La fuga se produjo luego de que los reos lograran realizar un corte en el cercado perimetral de la institución penitenciaria. Al momento del escape, los sujetos no vestían el uniforme reglamentario, una irregularidad que las autoridades deberán explicar, ya que los internos solo pueden usar ropa civil bajo beneficios específicos. Según el viceministro de Justicia, el factor humano es actualmente la principal debilidad del sistema, especialmente considerando que el complejo cuenta con más de 300 cámaras de seguridad y se debe auditar si el sistema de monitoreo generó las alertas correspondientes ante el movimiento no autorizado.
Las primeras indagaciones apuntan al uso de herramientas del módulo 5, un área destinada a condenados que no están vinculados a grupos criminales como el clan Rotela o el PCC. Se presume que los internos utilizaron herramientas mecánicas o hidráulicas, como pequeñas sierras o alicates de corte, para evitar generar ruidos que alertaran al pabellón.
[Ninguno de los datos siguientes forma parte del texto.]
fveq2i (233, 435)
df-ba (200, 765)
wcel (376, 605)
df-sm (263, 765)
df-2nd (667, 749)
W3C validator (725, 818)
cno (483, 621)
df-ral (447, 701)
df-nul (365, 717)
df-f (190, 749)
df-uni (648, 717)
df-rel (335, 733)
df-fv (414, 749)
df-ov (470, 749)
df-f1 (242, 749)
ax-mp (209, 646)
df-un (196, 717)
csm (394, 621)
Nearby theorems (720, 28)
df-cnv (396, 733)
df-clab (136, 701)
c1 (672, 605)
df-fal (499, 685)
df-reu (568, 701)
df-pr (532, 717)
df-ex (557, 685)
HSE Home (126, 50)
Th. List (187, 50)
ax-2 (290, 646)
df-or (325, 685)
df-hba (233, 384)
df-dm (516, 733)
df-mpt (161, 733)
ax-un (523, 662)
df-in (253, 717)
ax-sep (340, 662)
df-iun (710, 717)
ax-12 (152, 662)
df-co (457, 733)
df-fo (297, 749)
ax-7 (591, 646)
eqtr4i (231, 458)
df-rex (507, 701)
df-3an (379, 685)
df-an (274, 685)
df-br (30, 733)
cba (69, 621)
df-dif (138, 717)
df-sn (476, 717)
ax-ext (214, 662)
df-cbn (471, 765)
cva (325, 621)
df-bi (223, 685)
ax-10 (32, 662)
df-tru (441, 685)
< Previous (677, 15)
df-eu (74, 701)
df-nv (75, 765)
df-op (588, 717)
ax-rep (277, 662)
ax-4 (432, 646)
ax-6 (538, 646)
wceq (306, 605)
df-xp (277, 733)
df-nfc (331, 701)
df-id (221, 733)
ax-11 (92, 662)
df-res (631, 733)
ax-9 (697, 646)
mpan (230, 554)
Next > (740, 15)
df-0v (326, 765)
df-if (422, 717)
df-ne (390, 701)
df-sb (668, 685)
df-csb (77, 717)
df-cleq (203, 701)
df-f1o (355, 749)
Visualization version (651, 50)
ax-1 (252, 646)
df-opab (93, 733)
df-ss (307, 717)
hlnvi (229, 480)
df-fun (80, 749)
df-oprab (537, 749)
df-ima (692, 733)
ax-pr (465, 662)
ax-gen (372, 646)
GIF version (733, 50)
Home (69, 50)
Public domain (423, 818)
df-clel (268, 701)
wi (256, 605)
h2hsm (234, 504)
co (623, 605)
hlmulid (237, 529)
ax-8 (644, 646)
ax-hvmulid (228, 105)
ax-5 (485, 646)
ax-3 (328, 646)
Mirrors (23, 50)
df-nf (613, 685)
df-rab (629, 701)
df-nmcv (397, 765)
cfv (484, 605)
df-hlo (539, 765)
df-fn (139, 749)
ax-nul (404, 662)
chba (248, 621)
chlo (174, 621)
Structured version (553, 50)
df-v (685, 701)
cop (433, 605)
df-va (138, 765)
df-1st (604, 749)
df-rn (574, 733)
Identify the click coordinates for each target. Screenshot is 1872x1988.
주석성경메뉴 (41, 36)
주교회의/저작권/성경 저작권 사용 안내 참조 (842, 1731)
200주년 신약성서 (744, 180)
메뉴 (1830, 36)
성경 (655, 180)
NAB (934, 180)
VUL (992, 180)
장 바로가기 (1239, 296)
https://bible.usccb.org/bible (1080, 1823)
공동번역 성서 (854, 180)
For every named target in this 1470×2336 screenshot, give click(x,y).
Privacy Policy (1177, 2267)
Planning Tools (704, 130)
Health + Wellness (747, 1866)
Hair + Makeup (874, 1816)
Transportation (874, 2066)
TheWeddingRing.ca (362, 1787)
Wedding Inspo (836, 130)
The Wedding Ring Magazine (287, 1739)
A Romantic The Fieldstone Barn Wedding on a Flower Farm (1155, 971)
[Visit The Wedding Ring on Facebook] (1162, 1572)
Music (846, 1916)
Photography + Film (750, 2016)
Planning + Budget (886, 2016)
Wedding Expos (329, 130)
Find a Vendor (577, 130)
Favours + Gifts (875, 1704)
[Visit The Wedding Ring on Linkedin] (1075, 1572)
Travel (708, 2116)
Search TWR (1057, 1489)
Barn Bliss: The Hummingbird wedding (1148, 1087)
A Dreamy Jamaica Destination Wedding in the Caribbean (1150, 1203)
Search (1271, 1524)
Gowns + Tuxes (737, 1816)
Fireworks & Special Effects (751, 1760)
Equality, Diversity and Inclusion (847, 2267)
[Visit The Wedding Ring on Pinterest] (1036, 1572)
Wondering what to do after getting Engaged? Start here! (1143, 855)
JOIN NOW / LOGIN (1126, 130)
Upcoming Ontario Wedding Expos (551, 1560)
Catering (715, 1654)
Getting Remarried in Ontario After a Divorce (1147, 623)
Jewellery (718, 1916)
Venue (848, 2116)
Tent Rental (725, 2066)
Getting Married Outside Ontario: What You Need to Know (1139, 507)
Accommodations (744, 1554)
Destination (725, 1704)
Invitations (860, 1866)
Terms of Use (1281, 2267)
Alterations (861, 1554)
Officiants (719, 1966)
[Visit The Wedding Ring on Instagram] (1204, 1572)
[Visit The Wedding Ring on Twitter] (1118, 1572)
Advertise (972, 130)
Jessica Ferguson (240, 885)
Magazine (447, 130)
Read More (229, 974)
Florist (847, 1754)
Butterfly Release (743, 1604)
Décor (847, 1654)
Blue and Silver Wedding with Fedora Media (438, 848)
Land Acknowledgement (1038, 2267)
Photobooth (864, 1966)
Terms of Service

Existe una clara violación del protocolo de seguridad, dado que está estrictamente prohibido que los condenados lleven herramientas a sus celdas, lo que indica un fallo en los niveles de control del módulo.
Sobre los motivos de la huida, se reveló que, si bien uno de los fugados estaba cerca de cumplir su pena, el otro habría recibido recientemente una nueva condena de 15 años de prisión, hecho que pudo haber motivado el escape. El Ministerio de Justicia informó que la investigación interna, a cargo de la dirección de asuntos internos, durará aproximadamente un mes. Durante este tiempo, se buscará determinar si hubo negligencia o complicidad por parte de los guardiacárceles y por qué el personal de monitoreo no dio aviso inmediato a pesar de la tecnología disponible.